> _Texto proporcionado_
══════
Para nuestra especie, aparecida prácticamente en los últimos momentos de la historia biológica del planeta, esta diversidad ha representado comida, salud, abrigo, inspiración, alegría y materia prima genética sobre la cual nuestros ancestros, notablemente en México, han trabajado desde hace unos 10,000 años para heredarnos los cultivos que hoy nos sustentan: el maíz, la calabaza, el frijol, la vainilla, los chiles, aguacates y chayotes, por citar unos ejemplos. Desde la perspectiva humana, nuestra coincidencia temporal con la máxima riqueza biológica es un privilegio cósmico y, al mismo tiempo, representa la apabullante responsabilidad de apreciar, respetar, cuidar y utilizar con mesura la inusitada herencia evolutiva de cuatro MMA. Nuestra responsabilidad ética con la biodiversidad que hoy tenemos es por demás importante de cara a los cambios ambientales globales que, impulsados por la actividad humana, amenazan el estado ecológico de nuestro planeta: la amenaza sobre los sistemas que mantienen la vida en la Tierra, incluidos sistemas de tipo físico-químico como el clima y los biológicos: la biodiversidad. En el caso de ésta última, la investigación científica reciente nos anuncia, de manera cada vez más persuasiva, que nos encontramos frente a un sexto pulso de extinción biológica masiva. Los cinco episodios previos ocurrieron por causas naturales, ajenas a la influencia humana, como el impacto de un meteorito hace unos 65 MA sobre lo que hoy es la región de Chicxulub, en la península de Yucatán, reconocido como la principal causa de la desaparición de los carismáticos dinosaurios. El pulso de extinción masiva actual es, en contraste, impulsado por la actividad humana.

Si bien la tozuda inercia de la diversificación ha logrado recuperar la riqueza biológica tras las grandes extinciones, hoy sabemos que el proceso de recuperación supone un periodo estimado en decenas de millones de años. Además, las comunidades de especies que resurgen después de la extinción son en gran medida diferentes de aquellas que existían antes de ella. No hay duda de que, si no logramos evitar la sexta gran extinción, habrá un proceso de recuperación de la biodiversidad; sin embargo, éste tomará un lapso tan largo que resulta de poco consuelo desde la perspectiva humana. Además, las especies y los ecosistemas que resurjan serán muy diferentes de los que hoy nos acompañan, como ha ocurrido en las cinco extinciones masivas previas. Asimismo, las condiciones en que estamos dejando el planeta —deforestado, defaunado y contaminado en sus tierras, aguas y en su atmósfera— difícilmente permitirán la supervivencia de la población humana más allá de unas pocas décadas o incluso años.
══════
> _Material de estudio_
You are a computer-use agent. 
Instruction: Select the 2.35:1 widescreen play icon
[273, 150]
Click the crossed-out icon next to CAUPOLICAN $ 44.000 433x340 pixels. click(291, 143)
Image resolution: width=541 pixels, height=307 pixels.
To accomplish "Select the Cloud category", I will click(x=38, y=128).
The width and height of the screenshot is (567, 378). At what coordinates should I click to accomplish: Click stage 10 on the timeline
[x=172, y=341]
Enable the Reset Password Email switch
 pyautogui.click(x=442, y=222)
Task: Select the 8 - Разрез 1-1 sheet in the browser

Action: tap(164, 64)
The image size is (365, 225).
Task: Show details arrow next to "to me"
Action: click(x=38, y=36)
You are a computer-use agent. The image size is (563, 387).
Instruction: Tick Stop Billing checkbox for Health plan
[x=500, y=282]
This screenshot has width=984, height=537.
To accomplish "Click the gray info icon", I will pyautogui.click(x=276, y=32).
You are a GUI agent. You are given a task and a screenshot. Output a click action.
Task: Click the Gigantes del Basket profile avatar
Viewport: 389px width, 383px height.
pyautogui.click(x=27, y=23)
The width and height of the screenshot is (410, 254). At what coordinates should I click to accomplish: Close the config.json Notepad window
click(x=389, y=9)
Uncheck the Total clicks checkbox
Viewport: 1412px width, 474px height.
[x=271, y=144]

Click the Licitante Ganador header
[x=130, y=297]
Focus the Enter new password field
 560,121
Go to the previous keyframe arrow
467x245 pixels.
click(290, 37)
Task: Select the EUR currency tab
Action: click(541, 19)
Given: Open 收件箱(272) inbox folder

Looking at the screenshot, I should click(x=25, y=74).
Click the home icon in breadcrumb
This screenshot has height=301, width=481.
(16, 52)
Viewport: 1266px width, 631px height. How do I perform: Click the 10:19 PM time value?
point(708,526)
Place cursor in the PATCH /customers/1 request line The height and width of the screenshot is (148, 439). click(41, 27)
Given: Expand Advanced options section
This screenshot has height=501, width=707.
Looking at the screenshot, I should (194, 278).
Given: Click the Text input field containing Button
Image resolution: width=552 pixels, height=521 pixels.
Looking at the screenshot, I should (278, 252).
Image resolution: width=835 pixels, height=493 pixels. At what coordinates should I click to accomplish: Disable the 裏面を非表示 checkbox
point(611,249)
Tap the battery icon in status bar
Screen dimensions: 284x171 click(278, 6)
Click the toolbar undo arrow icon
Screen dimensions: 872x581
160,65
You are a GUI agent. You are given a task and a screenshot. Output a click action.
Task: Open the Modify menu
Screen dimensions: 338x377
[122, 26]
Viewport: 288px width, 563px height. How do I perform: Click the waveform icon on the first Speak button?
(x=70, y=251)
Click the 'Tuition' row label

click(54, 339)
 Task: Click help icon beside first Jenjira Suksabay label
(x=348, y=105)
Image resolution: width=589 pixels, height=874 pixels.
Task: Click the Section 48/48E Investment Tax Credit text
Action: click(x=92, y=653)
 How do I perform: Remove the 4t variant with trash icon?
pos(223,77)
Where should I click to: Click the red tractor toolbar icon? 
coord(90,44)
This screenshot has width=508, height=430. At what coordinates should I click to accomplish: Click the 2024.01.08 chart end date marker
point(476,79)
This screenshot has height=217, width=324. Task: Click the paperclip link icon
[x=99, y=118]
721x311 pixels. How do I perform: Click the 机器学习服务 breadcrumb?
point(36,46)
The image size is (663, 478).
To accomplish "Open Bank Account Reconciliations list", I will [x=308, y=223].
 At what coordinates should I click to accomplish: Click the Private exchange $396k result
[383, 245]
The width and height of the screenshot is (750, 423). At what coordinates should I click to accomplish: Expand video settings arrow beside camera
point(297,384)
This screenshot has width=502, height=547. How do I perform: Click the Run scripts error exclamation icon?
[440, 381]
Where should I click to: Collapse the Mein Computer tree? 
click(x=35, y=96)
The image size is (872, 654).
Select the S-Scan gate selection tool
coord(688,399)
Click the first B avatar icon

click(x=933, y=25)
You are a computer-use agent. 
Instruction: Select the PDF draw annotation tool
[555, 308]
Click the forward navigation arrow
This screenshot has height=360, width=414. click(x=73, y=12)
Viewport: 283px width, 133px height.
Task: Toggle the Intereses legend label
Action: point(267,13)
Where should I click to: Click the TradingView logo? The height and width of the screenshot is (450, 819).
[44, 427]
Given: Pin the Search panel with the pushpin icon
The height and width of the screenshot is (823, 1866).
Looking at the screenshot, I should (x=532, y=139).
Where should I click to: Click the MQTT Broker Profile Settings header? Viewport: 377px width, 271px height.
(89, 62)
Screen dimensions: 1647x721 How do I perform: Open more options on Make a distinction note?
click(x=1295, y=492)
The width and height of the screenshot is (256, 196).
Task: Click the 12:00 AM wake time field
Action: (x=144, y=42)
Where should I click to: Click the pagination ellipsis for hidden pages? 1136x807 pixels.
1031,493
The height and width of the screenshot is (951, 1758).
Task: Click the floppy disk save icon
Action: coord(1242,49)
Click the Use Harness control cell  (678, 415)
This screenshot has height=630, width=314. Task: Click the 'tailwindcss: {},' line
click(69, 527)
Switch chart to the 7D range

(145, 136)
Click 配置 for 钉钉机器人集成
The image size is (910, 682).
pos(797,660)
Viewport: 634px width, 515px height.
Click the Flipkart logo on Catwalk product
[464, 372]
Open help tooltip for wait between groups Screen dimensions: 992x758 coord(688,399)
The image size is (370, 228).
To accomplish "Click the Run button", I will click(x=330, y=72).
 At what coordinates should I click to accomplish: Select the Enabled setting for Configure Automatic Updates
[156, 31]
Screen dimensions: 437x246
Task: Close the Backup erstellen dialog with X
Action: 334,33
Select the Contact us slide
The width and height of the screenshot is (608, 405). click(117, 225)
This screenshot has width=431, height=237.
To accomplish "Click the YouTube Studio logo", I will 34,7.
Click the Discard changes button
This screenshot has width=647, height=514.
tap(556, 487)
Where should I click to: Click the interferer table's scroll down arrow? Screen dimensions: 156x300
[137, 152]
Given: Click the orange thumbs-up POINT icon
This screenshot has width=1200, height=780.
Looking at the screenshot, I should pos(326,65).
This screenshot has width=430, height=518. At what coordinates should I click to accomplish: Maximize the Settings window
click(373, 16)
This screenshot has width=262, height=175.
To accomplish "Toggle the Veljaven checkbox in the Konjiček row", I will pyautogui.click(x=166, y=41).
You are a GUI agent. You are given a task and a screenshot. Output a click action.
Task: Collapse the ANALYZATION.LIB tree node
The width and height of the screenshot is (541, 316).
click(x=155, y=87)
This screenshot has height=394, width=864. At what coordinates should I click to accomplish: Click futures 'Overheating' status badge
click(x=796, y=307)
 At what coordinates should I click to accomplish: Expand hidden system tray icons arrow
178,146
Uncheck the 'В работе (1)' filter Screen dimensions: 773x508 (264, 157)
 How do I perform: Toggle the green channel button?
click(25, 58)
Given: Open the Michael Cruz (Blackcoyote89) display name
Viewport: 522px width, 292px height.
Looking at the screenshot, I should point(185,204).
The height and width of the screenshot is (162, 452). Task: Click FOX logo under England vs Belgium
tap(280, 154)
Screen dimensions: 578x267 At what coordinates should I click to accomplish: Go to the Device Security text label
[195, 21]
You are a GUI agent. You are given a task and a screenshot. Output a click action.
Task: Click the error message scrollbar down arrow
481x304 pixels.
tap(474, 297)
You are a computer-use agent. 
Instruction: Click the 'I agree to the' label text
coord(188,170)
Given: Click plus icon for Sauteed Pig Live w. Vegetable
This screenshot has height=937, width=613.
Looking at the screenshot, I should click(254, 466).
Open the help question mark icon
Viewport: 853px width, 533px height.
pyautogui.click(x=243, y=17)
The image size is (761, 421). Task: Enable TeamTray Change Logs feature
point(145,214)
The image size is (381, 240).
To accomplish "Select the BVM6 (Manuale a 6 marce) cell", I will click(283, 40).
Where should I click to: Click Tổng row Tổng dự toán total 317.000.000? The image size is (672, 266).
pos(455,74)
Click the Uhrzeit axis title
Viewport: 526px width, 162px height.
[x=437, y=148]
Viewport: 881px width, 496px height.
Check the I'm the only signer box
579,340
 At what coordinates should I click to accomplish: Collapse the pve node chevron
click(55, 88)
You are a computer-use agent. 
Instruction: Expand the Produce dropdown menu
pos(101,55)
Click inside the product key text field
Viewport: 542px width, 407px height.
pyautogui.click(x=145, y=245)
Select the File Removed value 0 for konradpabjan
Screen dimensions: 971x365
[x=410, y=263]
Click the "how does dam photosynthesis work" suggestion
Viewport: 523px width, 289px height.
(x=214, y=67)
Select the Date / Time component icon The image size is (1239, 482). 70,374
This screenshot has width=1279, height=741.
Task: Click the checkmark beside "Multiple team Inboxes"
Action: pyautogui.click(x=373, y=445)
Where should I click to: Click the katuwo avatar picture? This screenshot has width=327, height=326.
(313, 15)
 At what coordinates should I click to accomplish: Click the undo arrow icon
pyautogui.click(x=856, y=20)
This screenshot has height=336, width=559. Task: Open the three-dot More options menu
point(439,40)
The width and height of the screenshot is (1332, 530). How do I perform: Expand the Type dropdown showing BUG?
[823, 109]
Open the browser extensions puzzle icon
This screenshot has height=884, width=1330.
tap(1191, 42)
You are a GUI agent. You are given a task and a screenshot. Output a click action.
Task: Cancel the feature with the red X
══════
> _Tu objetivo_
Según el texto sobre la biodiversidad, ¿cuánto tiempo supone el proceso de recuperación de la riqueza biológica tras las grandes extinciones? Responde basándote únicamente en el texto proporcionado.

> _Tu respuesta_
Un periodo estimado en decenas de millones de años.